| Task directions |
Please copy out the entries word for word, from the line containing "Tap the footer" through the line containing "Click the equation", including both of those lines.

start Data provided

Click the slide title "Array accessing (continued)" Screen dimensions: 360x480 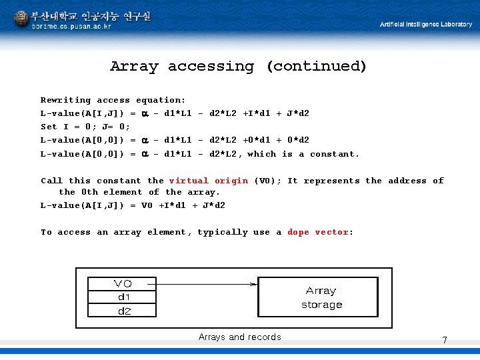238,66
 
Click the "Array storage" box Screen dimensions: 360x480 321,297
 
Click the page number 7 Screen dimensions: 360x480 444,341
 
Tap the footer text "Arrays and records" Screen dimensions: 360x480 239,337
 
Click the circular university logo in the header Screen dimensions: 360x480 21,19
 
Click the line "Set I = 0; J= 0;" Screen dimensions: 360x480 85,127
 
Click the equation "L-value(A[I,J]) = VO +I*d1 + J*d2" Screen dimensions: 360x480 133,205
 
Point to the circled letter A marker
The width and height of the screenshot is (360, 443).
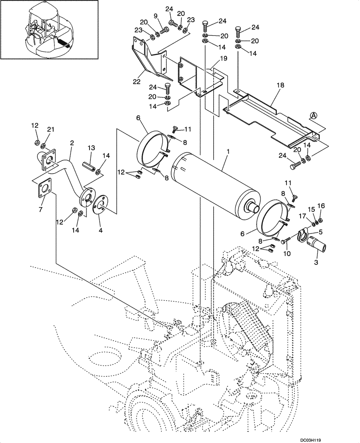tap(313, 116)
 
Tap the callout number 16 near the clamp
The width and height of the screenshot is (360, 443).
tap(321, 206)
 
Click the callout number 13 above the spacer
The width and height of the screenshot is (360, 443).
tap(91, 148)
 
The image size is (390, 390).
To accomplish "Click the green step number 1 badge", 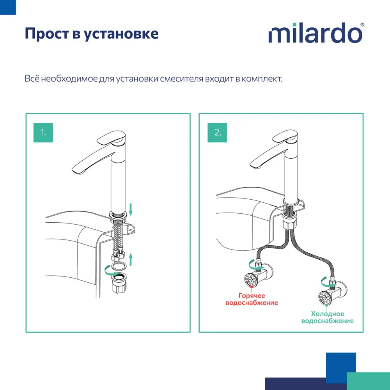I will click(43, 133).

end Data provided
start Data provided

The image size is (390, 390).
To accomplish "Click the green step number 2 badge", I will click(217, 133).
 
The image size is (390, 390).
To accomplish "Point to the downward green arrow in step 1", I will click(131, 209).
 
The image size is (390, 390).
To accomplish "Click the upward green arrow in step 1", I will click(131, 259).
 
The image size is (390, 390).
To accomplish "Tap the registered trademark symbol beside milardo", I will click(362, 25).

end Data provided

| Task result |
Tap the footer text "Arrays and records" Screen dimensions: 360x480 239,337
 
Click the circular university logo in the header Screen dimensions: 360x480 21,19
 
Click the line "Set I = 0; J= 0;" Screen dimensions: 360x480 85,127
 
Click the equation "L-value(A[I,J]) = VO +I*d1 + J*d2" Screen dimensions: 360x480 133,205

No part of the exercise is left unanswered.